PROMPT
Repeat the entries word for word. Leave nothing out.

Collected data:
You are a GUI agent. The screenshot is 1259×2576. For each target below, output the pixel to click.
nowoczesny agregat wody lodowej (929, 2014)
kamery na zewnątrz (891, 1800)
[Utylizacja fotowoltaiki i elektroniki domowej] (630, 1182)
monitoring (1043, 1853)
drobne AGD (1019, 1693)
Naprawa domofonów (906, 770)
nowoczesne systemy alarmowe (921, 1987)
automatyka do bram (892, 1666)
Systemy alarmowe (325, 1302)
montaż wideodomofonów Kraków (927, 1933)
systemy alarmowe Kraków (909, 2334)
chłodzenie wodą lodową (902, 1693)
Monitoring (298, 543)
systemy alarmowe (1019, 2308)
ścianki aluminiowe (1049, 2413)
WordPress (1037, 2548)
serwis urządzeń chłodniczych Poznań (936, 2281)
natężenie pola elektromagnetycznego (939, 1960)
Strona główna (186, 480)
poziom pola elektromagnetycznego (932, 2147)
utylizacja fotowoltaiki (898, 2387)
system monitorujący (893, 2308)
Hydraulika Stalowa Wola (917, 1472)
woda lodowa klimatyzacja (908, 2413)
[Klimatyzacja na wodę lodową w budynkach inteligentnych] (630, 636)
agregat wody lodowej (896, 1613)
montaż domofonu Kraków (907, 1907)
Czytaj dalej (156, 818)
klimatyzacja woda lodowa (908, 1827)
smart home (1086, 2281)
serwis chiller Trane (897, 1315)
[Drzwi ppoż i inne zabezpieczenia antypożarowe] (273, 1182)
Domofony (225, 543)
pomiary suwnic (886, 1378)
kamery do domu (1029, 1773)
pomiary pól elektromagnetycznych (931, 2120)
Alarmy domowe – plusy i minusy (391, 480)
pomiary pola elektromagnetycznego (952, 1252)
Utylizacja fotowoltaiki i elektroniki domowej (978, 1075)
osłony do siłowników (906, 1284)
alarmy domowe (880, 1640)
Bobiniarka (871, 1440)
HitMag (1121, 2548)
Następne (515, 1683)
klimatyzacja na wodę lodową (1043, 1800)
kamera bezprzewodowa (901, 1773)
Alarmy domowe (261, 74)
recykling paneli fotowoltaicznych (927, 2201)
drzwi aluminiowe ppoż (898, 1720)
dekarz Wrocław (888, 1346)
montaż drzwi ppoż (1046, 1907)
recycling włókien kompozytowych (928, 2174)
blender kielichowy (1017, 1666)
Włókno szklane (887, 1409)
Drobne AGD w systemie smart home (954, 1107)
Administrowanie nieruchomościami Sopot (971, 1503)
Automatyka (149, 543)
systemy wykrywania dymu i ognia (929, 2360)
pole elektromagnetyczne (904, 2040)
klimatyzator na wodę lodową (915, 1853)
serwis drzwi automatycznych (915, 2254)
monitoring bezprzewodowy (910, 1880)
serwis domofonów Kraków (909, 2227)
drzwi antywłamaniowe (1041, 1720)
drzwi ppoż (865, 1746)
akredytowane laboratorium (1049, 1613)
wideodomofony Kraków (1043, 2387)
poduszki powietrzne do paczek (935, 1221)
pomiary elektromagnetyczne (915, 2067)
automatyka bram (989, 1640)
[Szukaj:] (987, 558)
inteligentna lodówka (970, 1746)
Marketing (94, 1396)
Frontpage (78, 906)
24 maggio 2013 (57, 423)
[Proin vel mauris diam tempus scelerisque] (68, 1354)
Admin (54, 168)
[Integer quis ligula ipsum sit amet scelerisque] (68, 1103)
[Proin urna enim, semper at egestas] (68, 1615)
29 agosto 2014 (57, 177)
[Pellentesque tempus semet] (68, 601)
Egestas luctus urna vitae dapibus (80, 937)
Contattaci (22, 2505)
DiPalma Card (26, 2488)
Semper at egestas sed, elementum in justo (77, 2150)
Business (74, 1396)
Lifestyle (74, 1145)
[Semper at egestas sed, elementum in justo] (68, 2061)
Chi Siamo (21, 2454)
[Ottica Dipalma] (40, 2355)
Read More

WRITTEN ANSWER
You are a GUI agent. The screenshot is 1259×2576. For each target below, output the pixel to click.
nowoczesny agregat wody lodowej (929, 2014)
kamery na zewnątrz (891, 1800)
[Utylizacja fotowoltaiki i elektroniki domowej] (630, 1182)
monitoring (1043, 1853)
drobne AGD (1019, 1693)
Naprawa domofonów (906, 770)
nowoczesne systemy alarmowe (921, 1987)
automatyka do bram (892, 1666)
Systemy alarmowe (325, 1302)
montaż wideodomofonów Kraków (927, 1933)
systemy alarmowe Kraków (909, 2334)
chłodzenie wodą lodową (902, 1693)
Monitoring (298, 543)
systemy alarmowe (1019, 2308)
ścianki aluminiowe (1049, 2413)
WordPress (1037, 2548)
serwis urządzeń chłodniczych Poznań (936, 2281)
natężenie pola elektromagnetycznego (939, 1960)
Strona główna (186, 480)
poziom pola elektromagnetycznego (932, 2147)
utylizacja fotowoltaiki (898, 2387)
system monitorujący (893, 2308)
Hydraulika Stalowa Wola (917, 1472)
woda lodowa klimatyzacja (908, 2413)
[Klimatyzacja na wodę lodową w budynkach inteligentnych] (630, 636)
agregat wody lodowej (896, 1613)
montaż domofonu Kraków (907, 1907)
Czytaj dalej (156, 818)
klimatyzacja woda lodowa (908, 1827)
smart home (1086, 2281)
serwis chiller Trane (897, 1315)
[Drzwi ppoż i inne zabezpieczenia antypożarowe] (273, 1182)
Domofony (225, 543)
pomiary suwnic (886, 1378)
kamery do domu (1029, 1773)
pomiary pól elektromagnetycznych (931, 2120)
Alarmy domowe – plusy i minusy (391, 480)
pomiary pola elektromagnetycznego (952, 1252)
Utylizacja fotowoltaiki i elektroniki domowej (978, 1075)
osłony do siłowników (906, 1284)
alarmy domowe (880, 1640)
Bobiniarka (871, 1440)
HitMag (1121, 2548)
Następne (515, 1683)
klimatyzacja na wodę lodową (1043, 1800)
kamera bezprzewodowa (901, 1773)
Alarmy domowe (261, 74)
recykling paneli fotowoltaicznych (927, 2201)
drzwi aluminiowe ppoż (898, 1720)
dekarz Wrocław (888, 1346)
montaż drzwi ppoż (1046, 1907)
recycling włókien kompozytowych (928, 2174)
blender kielichowy (1017, 1666)
Włókno szklane (887, 1409)
Drobne AGD w systemie smart home (954, 1107)
Administrowanie nieruchomościami Sopot (971, 1503)
Automatyka (149, 543)
systemy wykrywania dymu i ognia (929, 2360)
pole elektromagnetyczne (904, 2040)
klimatyzator na wodę lodową (915, 1853)
serwis drzwi automatycznych (915, 2254)
monitoring bezprzewodowy (910, 1880)
serwis domofonów Kraków (909, 2227)
drzwi antywłamaniowe (1041, 1720)
drzwi ppoż (865, 1746)
akredytowane laboratorium (1049, 1613)
wideodomofony Kraków (1043, 2387)
poduszki powietrzne do paczek (935, 1221)
pomiary elektromagnetyczne (915, 2067)
automatyka bram (989, 1640)
[Szukaj:] (987, 558)
inteligentna lodówka (970, 1746)
Marketing (94, 1396)
Frontpage (78, 906)
24 maggio 2013 (57, 423)
[Proin vel mauris diam tempus scelerisque] (68, 1354)
Admin (54, 168)
[Integer quis ligula ipsum sit amet scelerisque] (68, 1103)
[Proin urna enim, semper at egestas] (68, 1615)
29 agosto 2014 (57, 177)
[Pellentesque tempus semet] (68, 601)
Egestas luctus urna vitae dapibus (80, 937)
Contattaci (22, 2505)
DiPalma Card (26, 2488)
Semper at egestas sed, elementum in justo (77, 2150)
Business (74, 1396)
Lifestyle (74, 1145)
[Semper at egestas sed, elementum in justo] (68, 2061)
Chi Siamo (21, 2454)
[Ottica Dipalma] (40, 2355)
Read More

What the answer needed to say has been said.